Chone-Kloster, Tibetisches buddhistisches Kloster in Kreis Jonê, China
Das Chone-Kloster ist ein Tibetisch-buddhistisches Heiligtum in der Jonê-Grafschaft, das sich in einer Höhe von etwa 2.600 Metern nahe dem Fluss Tao befindet. Der Komplex besteht aus sechs Hauptgebäuden mit einer großen Versammlungshalle und beherbergt religiöse Objekte und Kunstwerke aus verschiedenen Epochen.

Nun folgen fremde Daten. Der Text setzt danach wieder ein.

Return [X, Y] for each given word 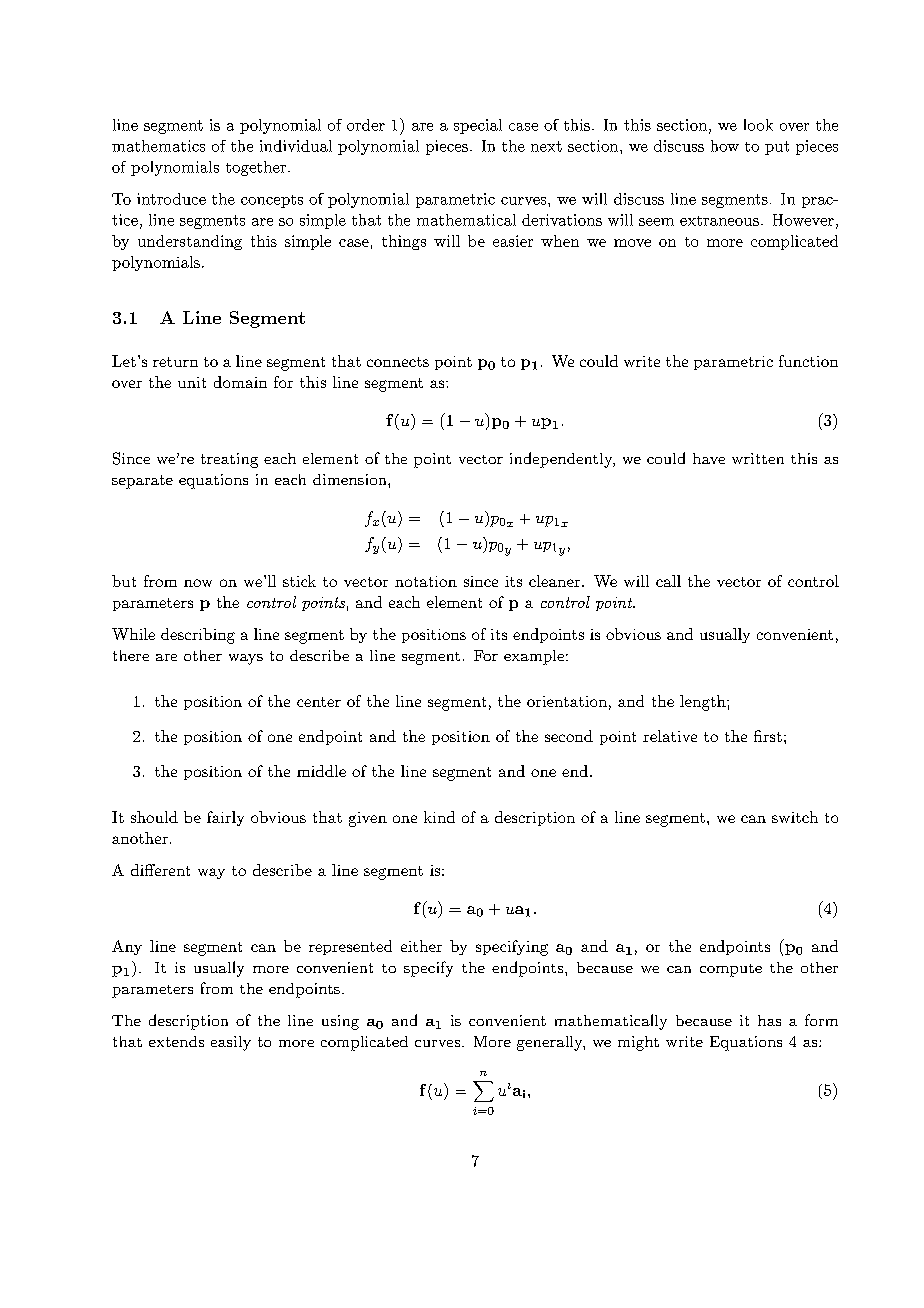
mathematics [158, 146]
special [478, 126]
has [769, 1020]
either [421, 946]
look [758, 125]
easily [231, 1043]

Das Kloster wurde 1269 gegründet und war ursprünglich mit der Sakya-Schule des Buddhismus verbunden. Eine bedeutende Veränderung fand 1459 statt, als die Institution zur Gelug-Schule überging und damit ihre religiöse Ausrichtung neu definierte.
Der Name des Ortes verweist auf eine Tradition der Gelug-Schule des tibetischen Buddhismus, die hier seit Jahrhunderten gelebt wird. Besucher können sehen, wie der Alltag der Mönche von Gebeten, Studium und handwerklichen Tätigkeiten geprägt ist.
Besucher sollten wissen, dass das Kloster in großer Höhe liegt und regelmäßig Gebetssitzungen abhält, die man beobachten kann. Es ist hilfreich, sich Zeit für das Erkunden der Hallen und Kunstgegenstände zu nehmen und sich über lokale Besuchsregeln zu informieren.
Das Kloster war berühmt für seine handwerkliche Fertigung von Holzblockdrucken buddhistischer Texte, die bis heute erhalten geblieben sind. Diese gedruckten Werke zeigen die lange Tradition des Schrifttums und der religiösen Gelehrsamkeit an diesem Ort.